When you or I speak, we convey meaning with more than words. Is that “thanks” an earnest expression of gratitude or a sarcastic jibe? Is the pause between sentences intended to underline a point before beginning a new sentence, or is the speaker waiting for our response? These are shades of meaning that future speech recognition engines will look to detect and interpret in the text-based output.
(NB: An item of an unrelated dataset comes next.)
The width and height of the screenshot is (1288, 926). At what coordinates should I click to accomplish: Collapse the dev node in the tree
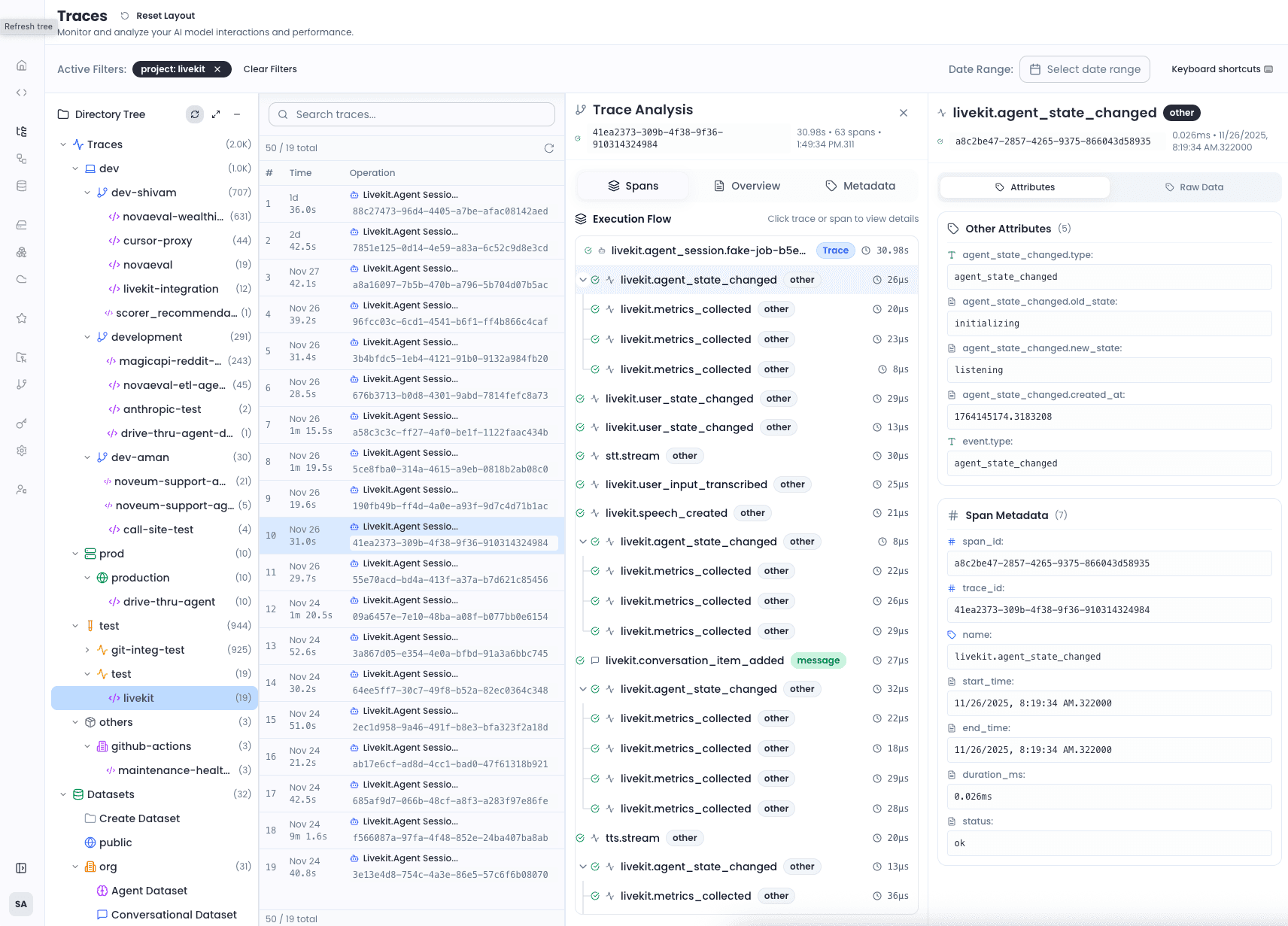click(x=75, y=169)
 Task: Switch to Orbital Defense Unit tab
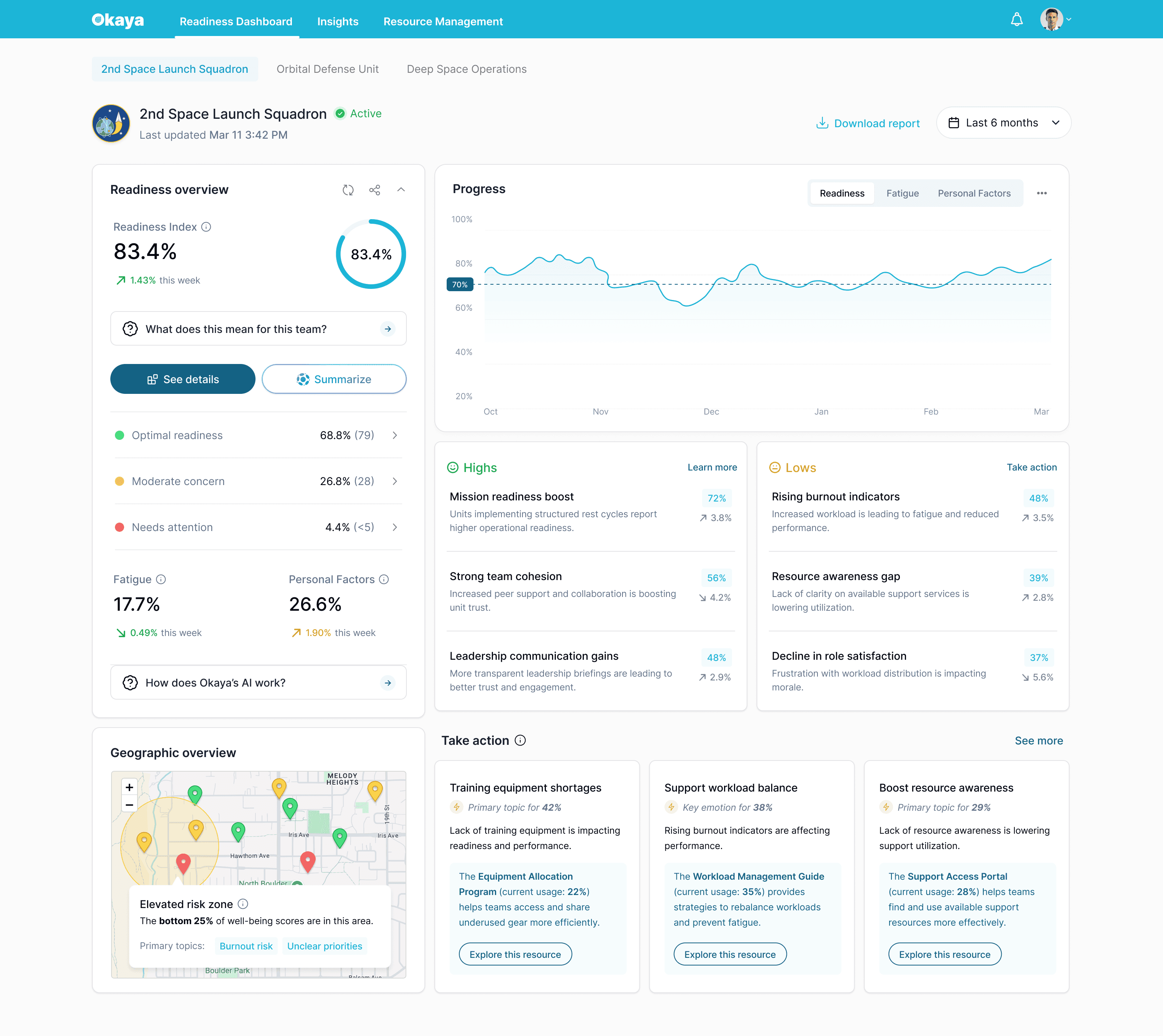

What will the field of automatic speech recognition technology look like at the end of next year? At the end of the next decade? While predicting the exact time or nature of a technological improvement is just about impossible, it seems clear to us that any-context speech recognition technology will only get better, as it has been for the past decade in the evolutionary part of the field. For the revolutionary part, we will see clear blending of the different AI fields, moving slowly towards a universal artificial intelligence. Maybe by the end of the next decade, callers to helplines will no longer dread the conversations but enjoy them, knowing that their problems will be quickly resolved. Perhaps automatically transcribing meetings will be standard procedure at the majority of businesses. Almost certainly, speech recognition technology will be available to millions or billions of people who currently lack access. Whatever may happen, the future looks bright.